One limit here is the spell lists available to the magic users. Also a question of how much the magic users cooperate in you're setting. One magic user can be taken out by a mob. However the large number of Arms Masters would be able to do lots to hold people off.

Detection magic is great, but also often from memory in the RM rules gives a Yes/No answer, or needs a link to the location/person been watched. So of limited use.

Infiltrators can be spotted, but depends on how they do it. If it is palace servants who go over to the other side, then hard to spot. Also to stop the magical one, the use of passwords that shift over time, or single use ones can help. Also having strict security protocols around higher ranking officers. 
Title: Re: Steel Rebels campaign: Brainstorming about anti-magic tactics
Post by: Twistor on July 17, 2020, 07:01:13 AM
Skill Companion: School of Hard Knocks introduces as an optional rule Resistance as a skill to improve resisting magic (separately for each realm). It is also made so that it is easier to learn if you don't know magic.

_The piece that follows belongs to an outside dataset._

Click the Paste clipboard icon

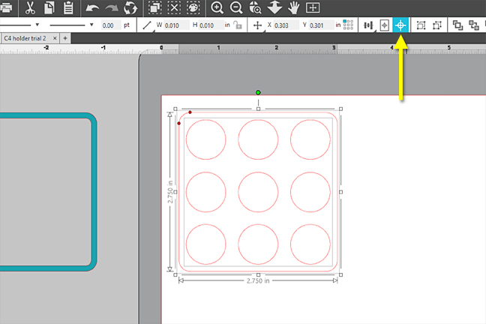(x=68, y=8)
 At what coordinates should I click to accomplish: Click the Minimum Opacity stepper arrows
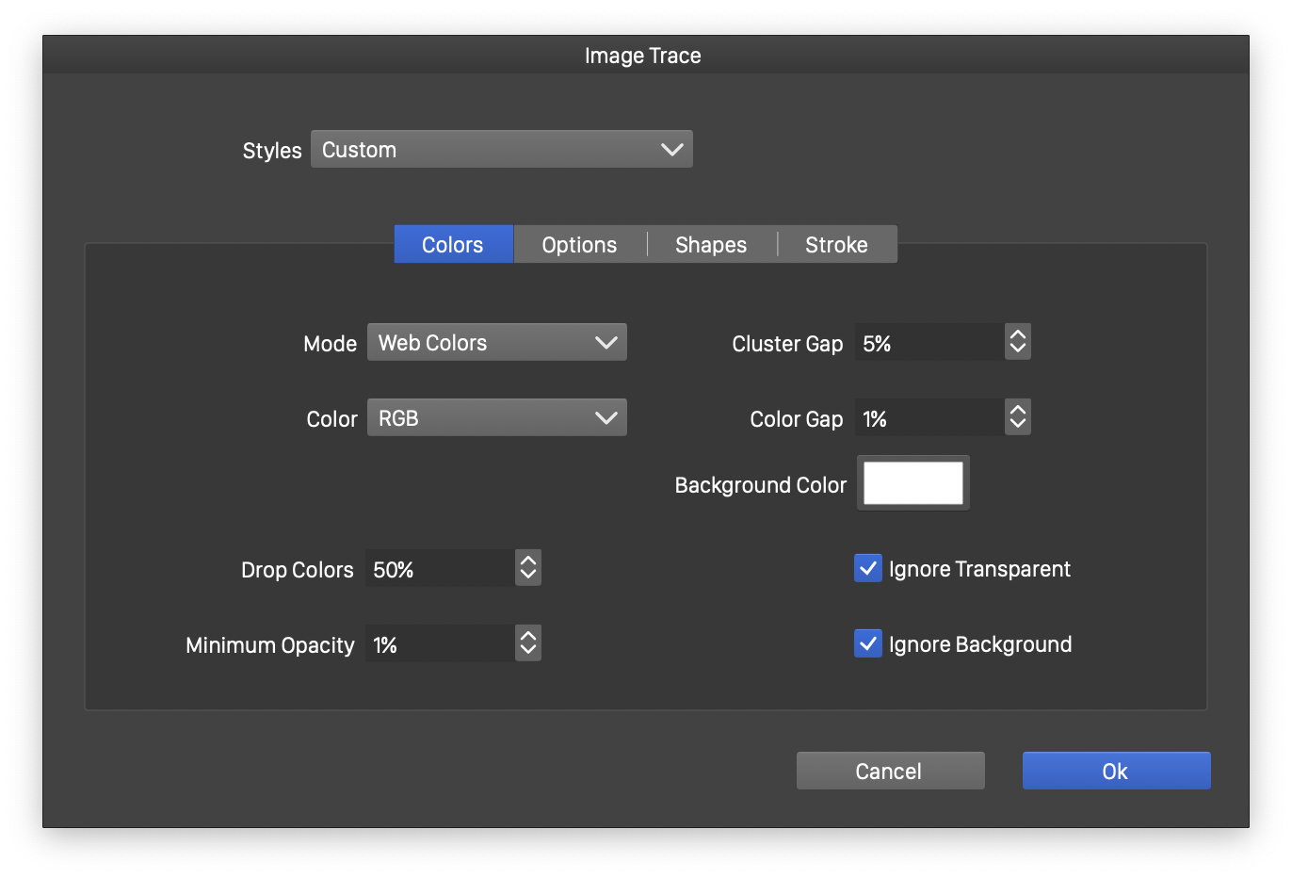pyautogui.click(x=528, y=644)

It is also good to realize that spell users have a limited power point supply. As mighty leaders of their empire, they might have lots of PP multipliers, adders, and daily items, but they would eventually run out.

To help with that, mundane fighters could utilize something like dummies to make the spell users waste their magic.

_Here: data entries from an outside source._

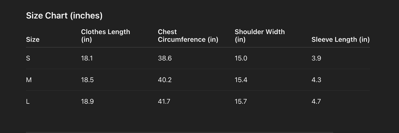Click sleeve length value 4.3
The width and height of the screenshot is (399, 133).
tap(316, 80)
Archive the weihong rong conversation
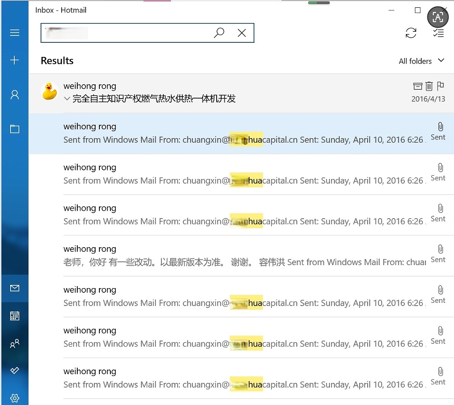Screen dimensions: 454x405 (417, 86)
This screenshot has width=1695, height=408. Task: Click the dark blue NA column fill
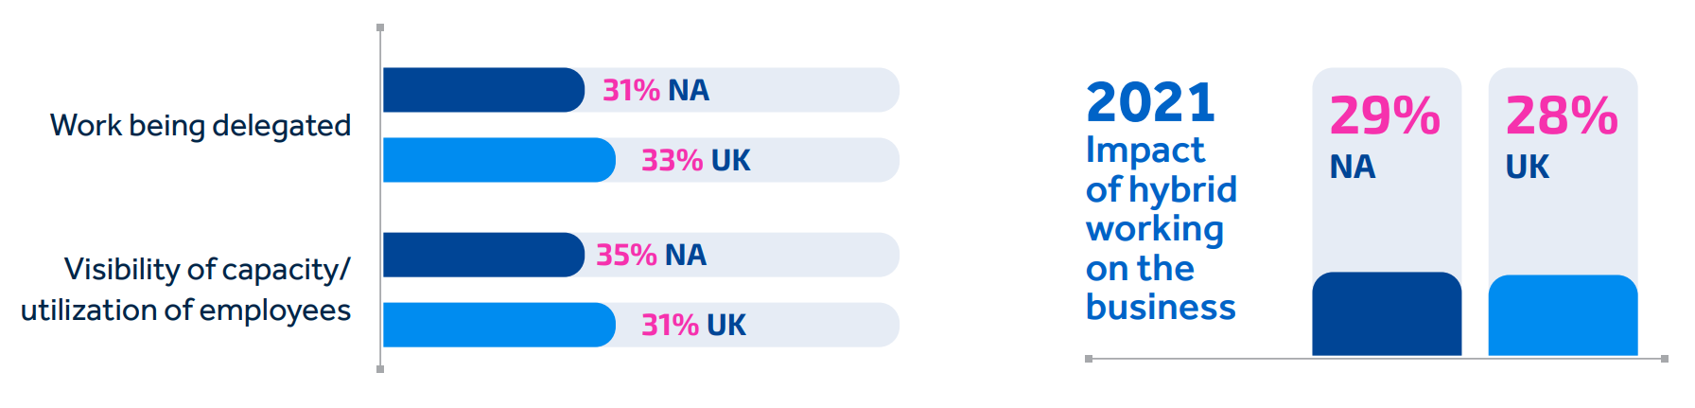point(1387,314)
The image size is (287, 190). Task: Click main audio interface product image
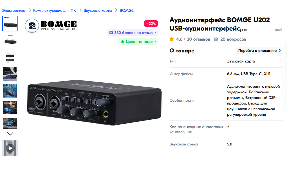(x=94, y=102)
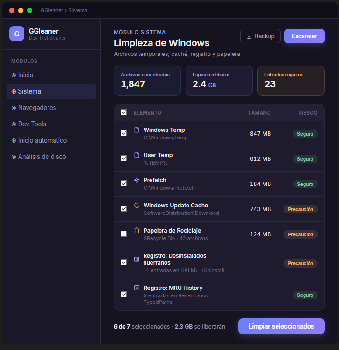Click the file icon beside Windows Temp
The height and width of the screenshot is (350, 339).
coord(137,130)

Also, does magic have a sort of "smell", a scent? They could train dogs or other beasts to track spell users and attack them when ordered. How they did the training is an interesting question though, considering they don't have magic users of their own.
Title: Re: Steel Rebels campaign: Brainstorming about anti-magic tactics
Post by: jdale on July 17, 2020, 01:00:25 PM
Also, does magic have a sort of "smell", a scent? They could train dogs or other beasts to track spell users and attack them when ordered. How they did the training is an interesting question though, considering they don't have magic users of their own.

You just need a couple prisoners for that, if it's possible.

If you postulate a creature that feeds on power points, it would be a natural for this purpose. I can't find an existing one though.
Title: Re: Steel Rebels campaign: Brainstorming about anti-magic tactics
Post by: OLF, i.e. Olf Le Fol on July 18, 2020, 08:46:16 PM
Range. Most spells have at most a range of 3 dam. A long bow has a range of 12 dam or even 23 dam if you use the AC (with a decent penalty), not to mention using siege weapons, that have ranges in the hm rather than mere dam.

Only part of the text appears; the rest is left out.